I recommend that you try to do two things when investigating one of these case studies:
- Analyse the navigation: Note down simple lists of where you can get to from each page using the primary navigation, what location information is provided on each page, and what secondary navigation is provided.
- Evaluate the navigation: Are there too many options or too few from each page? Are the links as clear as possible? Is secondary navigation sufficient? Any general praise or criticism?
As usual, my brief answers (which are obviously not perfect) are included by each site, so you may prefer to jump to the site before you read my comments.
Amazon.co.uk
Amazon's top bar of navigation is available everywhere, linking to different areas of the site (books, music, etc.) and to general options (shopping basket, help). Once within the site (for example, looking at a book description), a left bar provides a small amount more primary navigation within the section (to reviews or customer comments for a book, for example). Secondary navigation, apart from the search facility, includes some "highlighted" bestsellers or books "recommended" for a specific user, as well as category links; these are provided on the front page and on section contents pages.
The Java Tutorial
http://java.sun.com/docs/books/tutorial/
This tutorial site contains lots of secondary navigation. A front page links to all lessons, a lesson contents page links to sections within a lesson (sometimes there are subsections with their own contents pages), there is a table of contents for the entire lesson including all subsections etc., and there is a search facility.

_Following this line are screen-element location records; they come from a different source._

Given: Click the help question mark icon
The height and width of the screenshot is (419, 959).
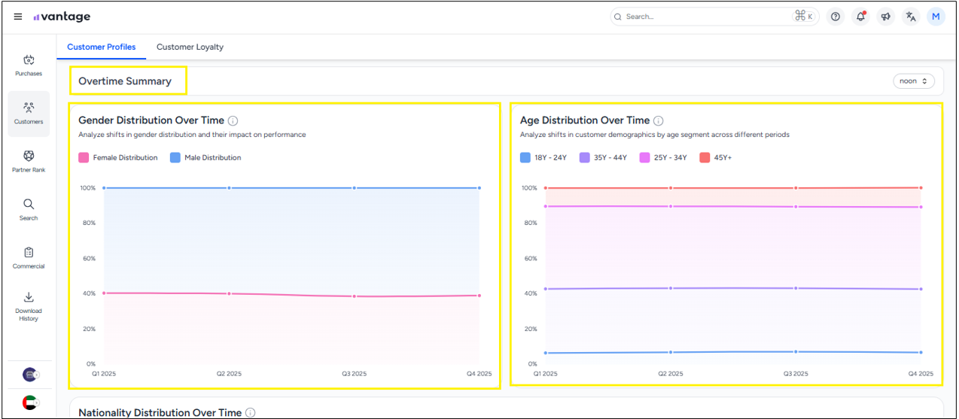Looking at the screenshot, I should coord(835,17).
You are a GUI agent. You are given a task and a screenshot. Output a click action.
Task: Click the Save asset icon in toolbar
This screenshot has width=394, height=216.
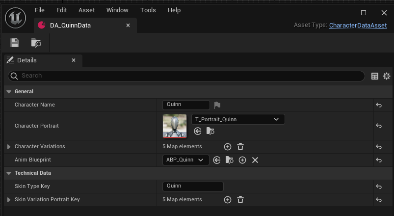tap(15, 43)
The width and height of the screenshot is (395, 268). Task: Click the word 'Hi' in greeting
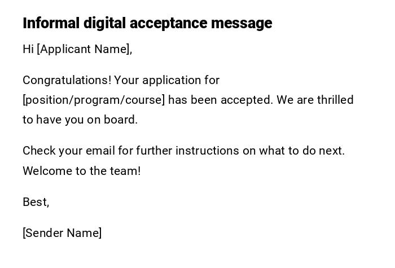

Primary navigation contains buttons to the next and previous sections and TOC, links upward in the hierarchy, and a link to the search and feedback facilities.
Larabie Fonts
This site only really has primary navigation. There is a sidebar at the left with links to all sections of the site, which is always visible. Within the alphabetical sections, there are also "back" and "next" buttons to go through the site.
Location information is somewhat nonexistent, partly because the site uses frames.
dmoz open directory project
Primary navigation includes links to information about the site, etc. Location shows you where you are within their hierarchy, and this also works as navigation controls. The front page contains secondary navigation - links to all their major sections and some often-used pages within those sections, a good technique - and all the section pages also contain navigation to subsections etc.
As a directory site, this is basically all navigation, but it's fairly well done.